Stored data:
━━━━
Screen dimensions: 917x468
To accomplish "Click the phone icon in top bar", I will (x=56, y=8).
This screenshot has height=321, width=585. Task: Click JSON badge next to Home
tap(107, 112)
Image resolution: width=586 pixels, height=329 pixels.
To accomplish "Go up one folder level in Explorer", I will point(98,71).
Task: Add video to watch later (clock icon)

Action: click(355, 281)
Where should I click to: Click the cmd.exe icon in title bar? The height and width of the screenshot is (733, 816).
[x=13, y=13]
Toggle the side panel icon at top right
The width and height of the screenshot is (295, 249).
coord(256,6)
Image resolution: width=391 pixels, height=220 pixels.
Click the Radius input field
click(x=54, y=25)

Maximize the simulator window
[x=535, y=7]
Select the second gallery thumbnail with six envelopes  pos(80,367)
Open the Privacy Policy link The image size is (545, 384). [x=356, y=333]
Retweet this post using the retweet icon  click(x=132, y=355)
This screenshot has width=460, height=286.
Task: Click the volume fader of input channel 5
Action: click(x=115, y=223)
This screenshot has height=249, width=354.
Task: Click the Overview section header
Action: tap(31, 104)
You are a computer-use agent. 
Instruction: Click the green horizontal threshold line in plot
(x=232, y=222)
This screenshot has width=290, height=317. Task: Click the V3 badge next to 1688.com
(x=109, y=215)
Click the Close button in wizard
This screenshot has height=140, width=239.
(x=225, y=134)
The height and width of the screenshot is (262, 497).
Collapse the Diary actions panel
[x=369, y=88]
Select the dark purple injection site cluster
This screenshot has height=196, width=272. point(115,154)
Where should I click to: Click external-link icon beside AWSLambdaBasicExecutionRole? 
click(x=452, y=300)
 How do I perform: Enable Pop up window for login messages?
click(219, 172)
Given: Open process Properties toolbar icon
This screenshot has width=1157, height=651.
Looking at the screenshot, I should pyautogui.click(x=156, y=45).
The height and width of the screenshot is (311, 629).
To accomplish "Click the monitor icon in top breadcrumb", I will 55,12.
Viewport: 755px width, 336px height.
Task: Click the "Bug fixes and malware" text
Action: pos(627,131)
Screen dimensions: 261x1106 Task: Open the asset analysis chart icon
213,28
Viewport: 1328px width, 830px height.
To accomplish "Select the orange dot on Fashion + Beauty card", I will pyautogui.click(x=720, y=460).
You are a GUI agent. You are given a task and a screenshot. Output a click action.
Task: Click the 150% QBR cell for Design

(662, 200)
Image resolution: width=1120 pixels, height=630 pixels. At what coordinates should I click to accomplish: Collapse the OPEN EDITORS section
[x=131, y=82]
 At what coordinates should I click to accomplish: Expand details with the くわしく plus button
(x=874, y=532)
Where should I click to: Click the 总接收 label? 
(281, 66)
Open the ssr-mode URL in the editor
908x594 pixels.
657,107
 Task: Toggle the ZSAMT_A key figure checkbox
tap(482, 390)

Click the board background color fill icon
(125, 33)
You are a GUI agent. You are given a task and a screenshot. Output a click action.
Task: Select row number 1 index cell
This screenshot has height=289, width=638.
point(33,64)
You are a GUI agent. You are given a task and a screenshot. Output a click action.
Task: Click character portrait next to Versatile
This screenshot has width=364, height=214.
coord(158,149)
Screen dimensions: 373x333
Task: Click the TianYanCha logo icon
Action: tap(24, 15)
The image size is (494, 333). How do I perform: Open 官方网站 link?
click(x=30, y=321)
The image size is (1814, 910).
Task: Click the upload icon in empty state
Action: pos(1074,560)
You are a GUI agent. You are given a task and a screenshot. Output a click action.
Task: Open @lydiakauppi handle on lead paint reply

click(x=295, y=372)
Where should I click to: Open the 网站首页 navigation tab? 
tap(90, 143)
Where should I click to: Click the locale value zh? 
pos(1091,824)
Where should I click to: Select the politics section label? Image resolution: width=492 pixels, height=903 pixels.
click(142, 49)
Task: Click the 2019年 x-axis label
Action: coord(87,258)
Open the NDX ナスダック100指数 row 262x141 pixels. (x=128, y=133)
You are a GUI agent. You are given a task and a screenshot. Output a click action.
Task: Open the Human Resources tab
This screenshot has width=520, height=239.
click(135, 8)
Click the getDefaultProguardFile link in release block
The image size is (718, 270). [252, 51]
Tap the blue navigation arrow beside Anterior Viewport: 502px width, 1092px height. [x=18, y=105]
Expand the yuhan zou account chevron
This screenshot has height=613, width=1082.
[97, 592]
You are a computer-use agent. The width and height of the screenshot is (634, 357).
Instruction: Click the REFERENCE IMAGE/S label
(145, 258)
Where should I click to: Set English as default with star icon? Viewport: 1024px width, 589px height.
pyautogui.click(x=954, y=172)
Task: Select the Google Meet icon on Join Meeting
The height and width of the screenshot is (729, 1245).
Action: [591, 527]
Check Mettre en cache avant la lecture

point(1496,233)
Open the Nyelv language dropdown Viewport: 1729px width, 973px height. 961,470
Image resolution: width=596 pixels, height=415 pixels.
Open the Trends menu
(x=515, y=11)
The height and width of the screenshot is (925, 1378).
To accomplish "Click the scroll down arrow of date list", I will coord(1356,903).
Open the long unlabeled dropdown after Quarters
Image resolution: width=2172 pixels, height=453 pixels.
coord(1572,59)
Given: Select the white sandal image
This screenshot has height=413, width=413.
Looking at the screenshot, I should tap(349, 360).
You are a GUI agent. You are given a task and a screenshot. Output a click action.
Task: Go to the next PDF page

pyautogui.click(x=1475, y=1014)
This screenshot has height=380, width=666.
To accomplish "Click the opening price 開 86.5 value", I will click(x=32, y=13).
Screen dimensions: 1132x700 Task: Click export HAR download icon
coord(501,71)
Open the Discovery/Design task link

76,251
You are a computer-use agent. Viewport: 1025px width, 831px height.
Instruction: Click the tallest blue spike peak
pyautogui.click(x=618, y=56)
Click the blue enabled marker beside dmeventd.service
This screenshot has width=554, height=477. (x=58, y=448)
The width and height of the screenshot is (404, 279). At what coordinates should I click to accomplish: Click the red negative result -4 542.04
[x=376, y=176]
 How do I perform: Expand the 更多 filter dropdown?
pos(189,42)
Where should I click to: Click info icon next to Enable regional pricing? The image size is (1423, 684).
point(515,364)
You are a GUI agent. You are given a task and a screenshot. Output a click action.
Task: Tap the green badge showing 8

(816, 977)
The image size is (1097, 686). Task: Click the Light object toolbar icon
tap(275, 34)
━━━━
Can you rewrite the material from the line with "The image size is (494, 333)." to the line with "Action: pos(1074,560)", renaming "link" to "hyperlink" and leaving everything else unchanged?

The image size is (494, 333). How do I perform: Open 官方网站 hyperlink?
click(x=30, y=321)
The image size is (1814, 910).
Task: Click the upload icon in empty state
Action: pos(1074,560)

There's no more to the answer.